▶ **TASK STATEMENT**: For the records below, please print exactly and only the lines from the one with "Click the Security Tools shield icon" down to the one with "You are a GUI", both ends included, omitting the pictures.

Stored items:
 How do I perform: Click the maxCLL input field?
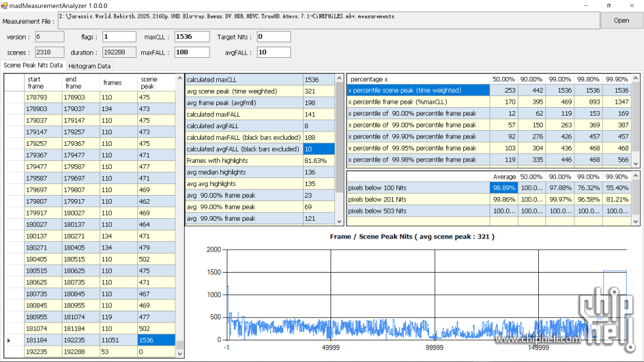(x=191, y=37)
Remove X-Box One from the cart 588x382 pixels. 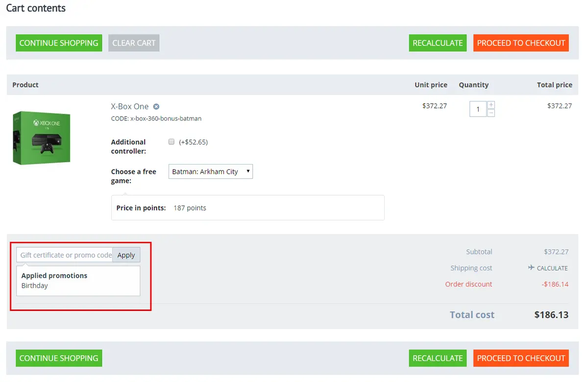coord(156,107)
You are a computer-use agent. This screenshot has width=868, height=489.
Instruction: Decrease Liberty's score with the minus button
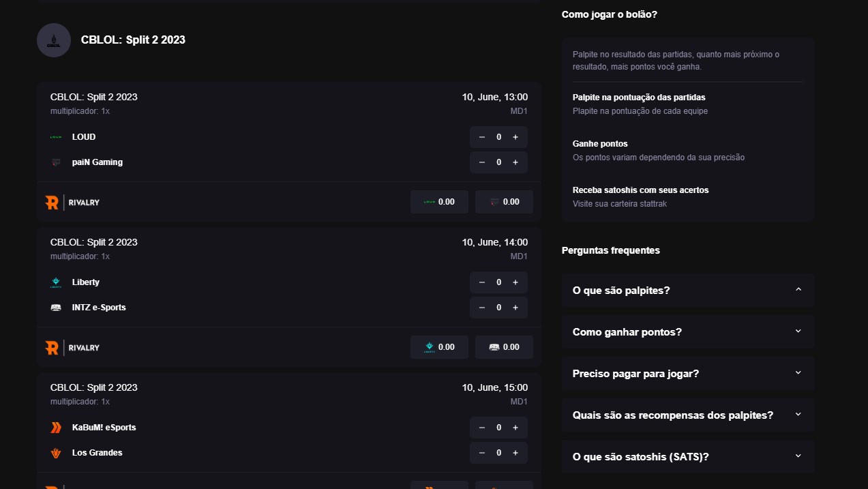(x=480, y=282)
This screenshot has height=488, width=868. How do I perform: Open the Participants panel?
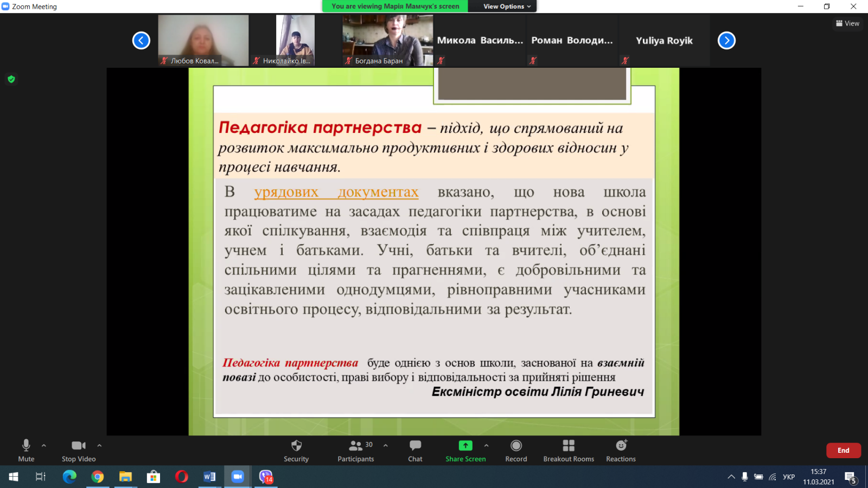coord(355,450)
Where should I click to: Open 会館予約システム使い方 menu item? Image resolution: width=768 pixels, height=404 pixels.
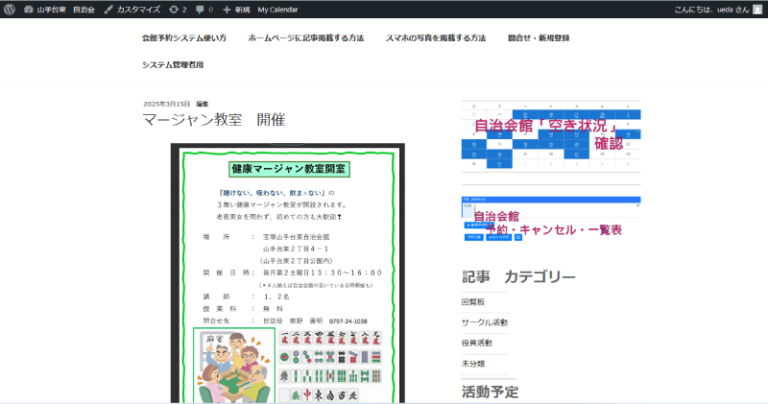183,38
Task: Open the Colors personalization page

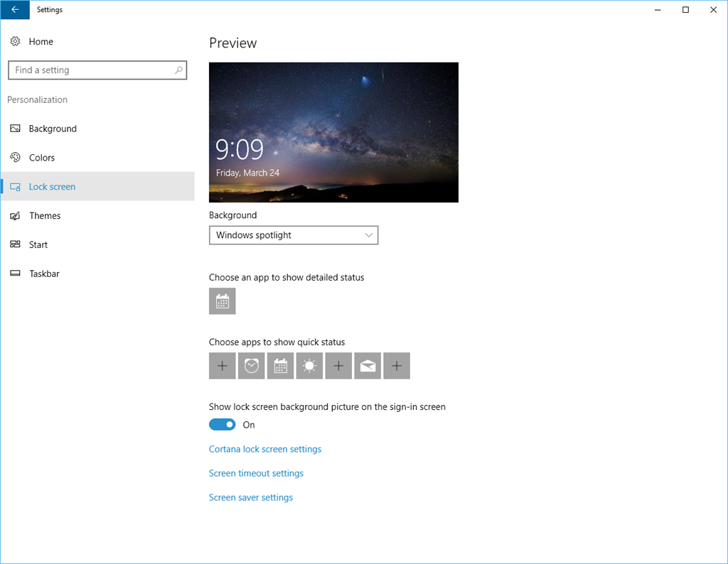Action: [41, 158]
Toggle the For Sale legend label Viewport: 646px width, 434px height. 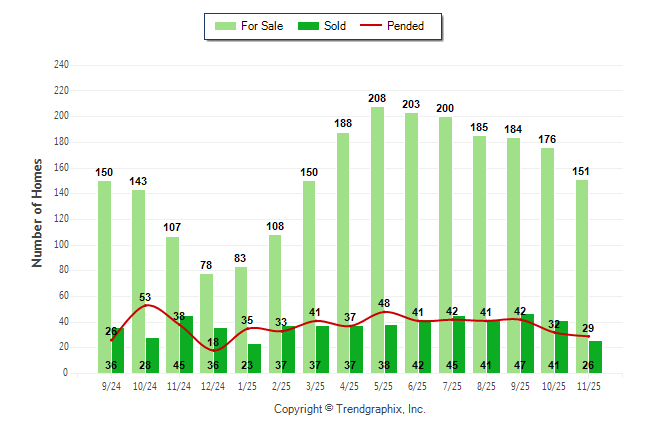(262, 26)
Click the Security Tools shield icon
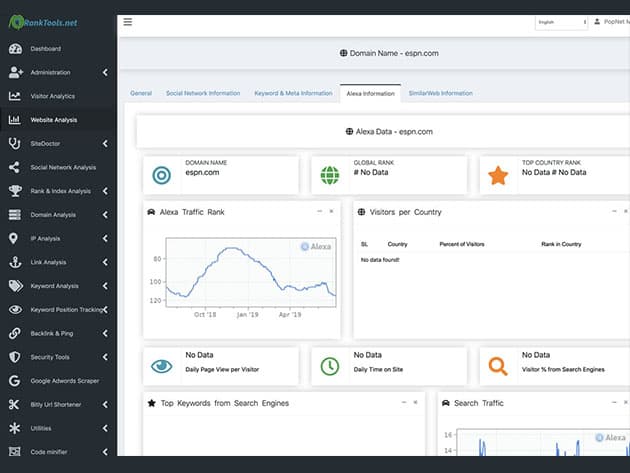Screen dimensions: 630x473 pyautogui.click(x=15, y=357)
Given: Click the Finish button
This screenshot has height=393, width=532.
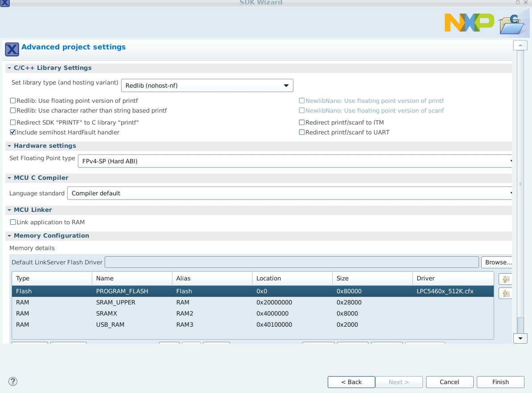Looking at the screenshot, I should coord(500,381).
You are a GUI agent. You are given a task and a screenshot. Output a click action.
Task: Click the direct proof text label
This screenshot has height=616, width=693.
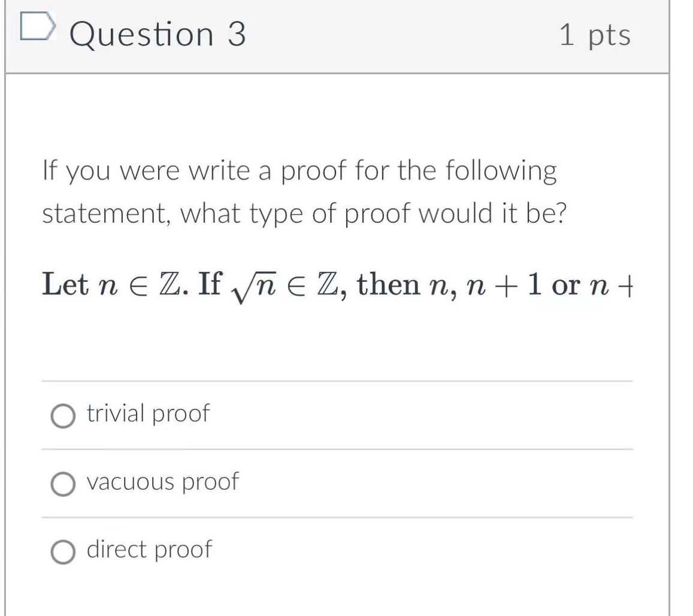pyautogui.click(x=149, y=548)
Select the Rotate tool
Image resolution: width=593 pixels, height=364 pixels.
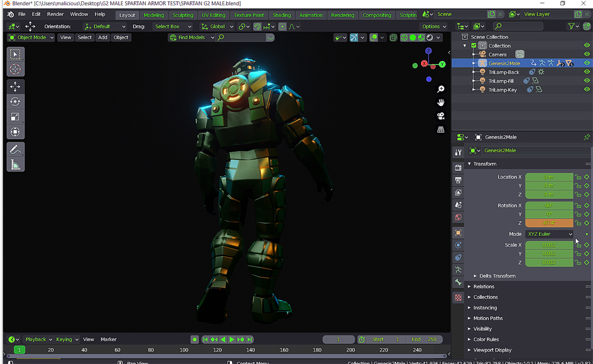pos(15,101)
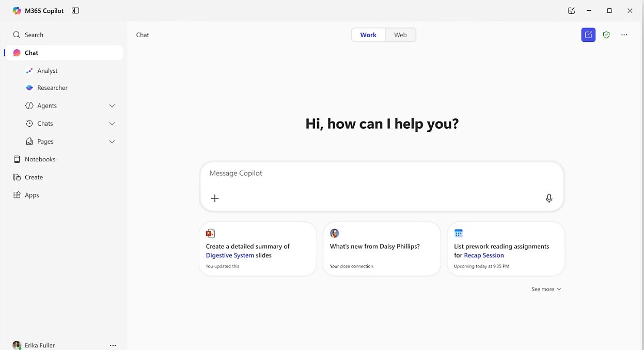644x350 pixels.
Task: Select the Analyst agent in the sidebar
Action: point(47,70)
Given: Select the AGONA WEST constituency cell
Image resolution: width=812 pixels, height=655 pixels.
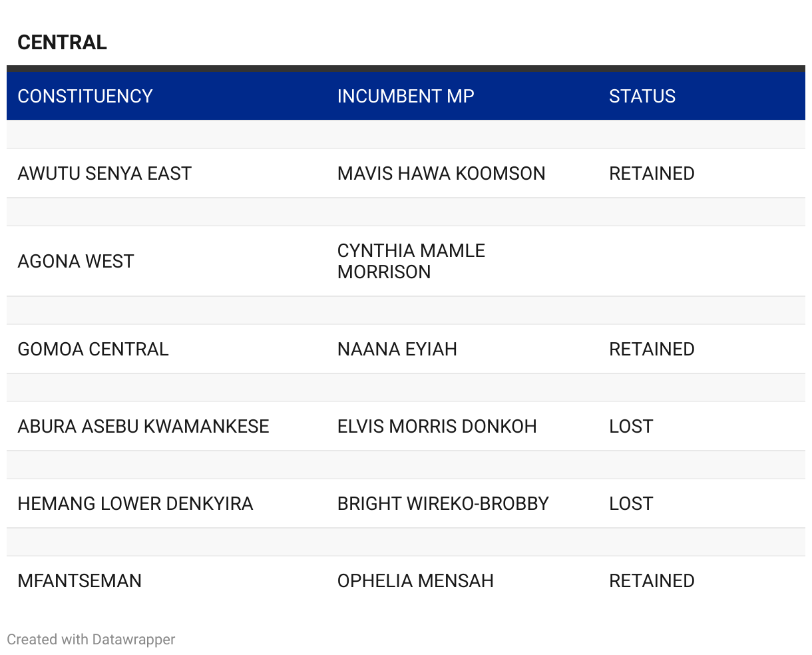Looking at the screenshot, I should coord(76,262).
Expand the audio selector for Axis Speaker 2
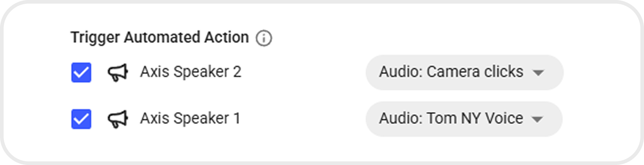The image size is (644, 165). (x=464, y=72)
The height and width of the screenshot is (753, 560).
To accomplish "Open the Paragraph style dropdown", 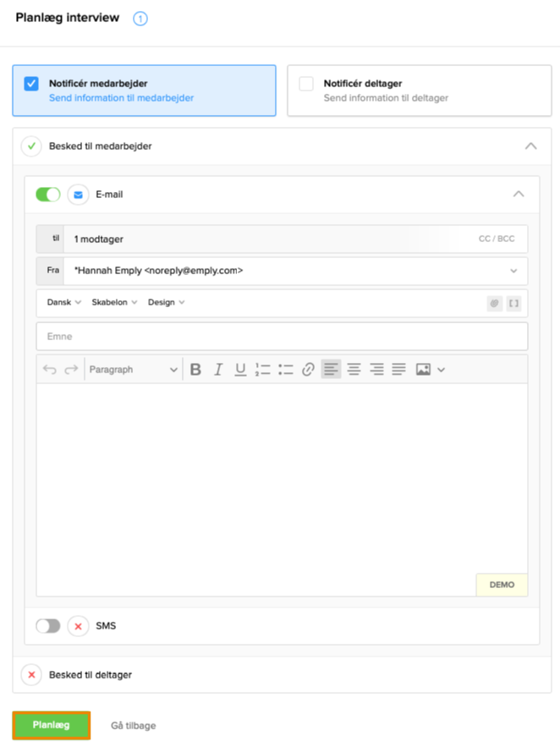I will coord(134,370).
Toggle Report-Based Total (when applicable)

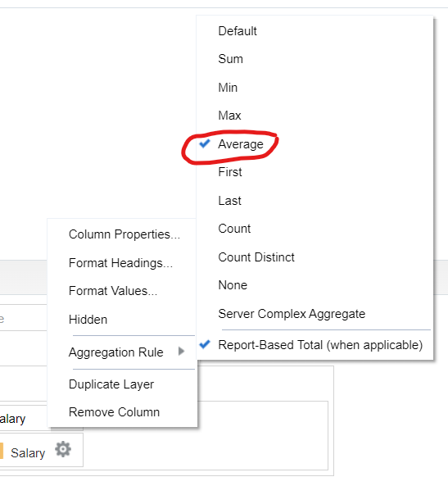[x=320, y=345]
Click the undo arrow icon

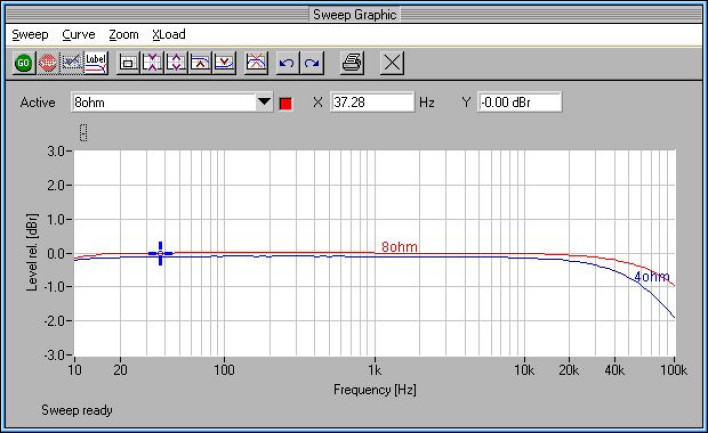pyautogui.click(x=287, y=63)
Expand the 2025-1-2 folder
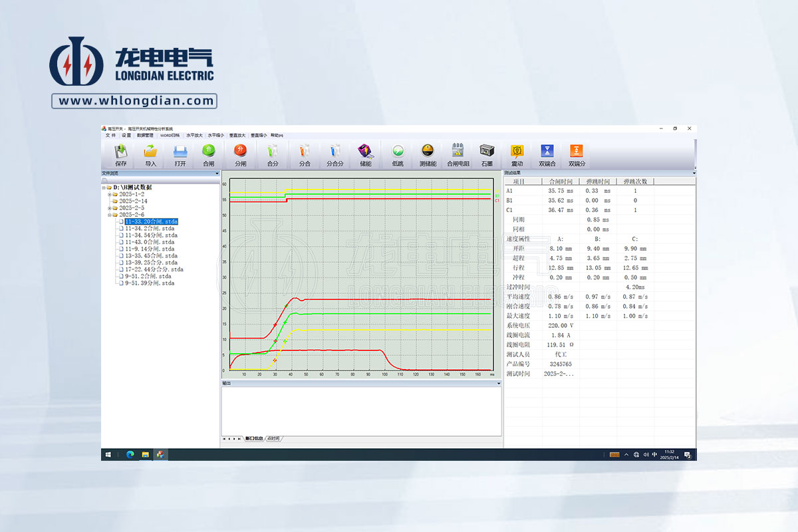The height and width of the screenshot is (532, 798). (x=109, y=194)
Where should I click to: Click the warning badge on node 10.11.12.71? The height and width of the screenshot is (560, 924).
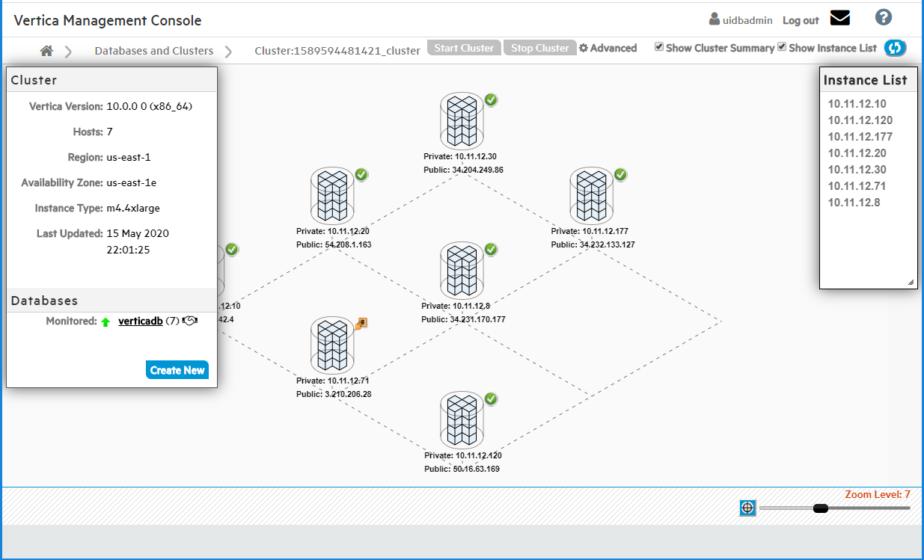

▶ **ANSWER AREA**:
Click the Security Tools shield icon
Screen dimensions: 630x473 pyautogui.click(x=15, y=357)
Given: Click the Finish button
This screenshot has height=393, width=532.
Looking at the screenshot, I should coord(500,381).
You are a GUI agent. You are given a task and a screenshot. Output a click action.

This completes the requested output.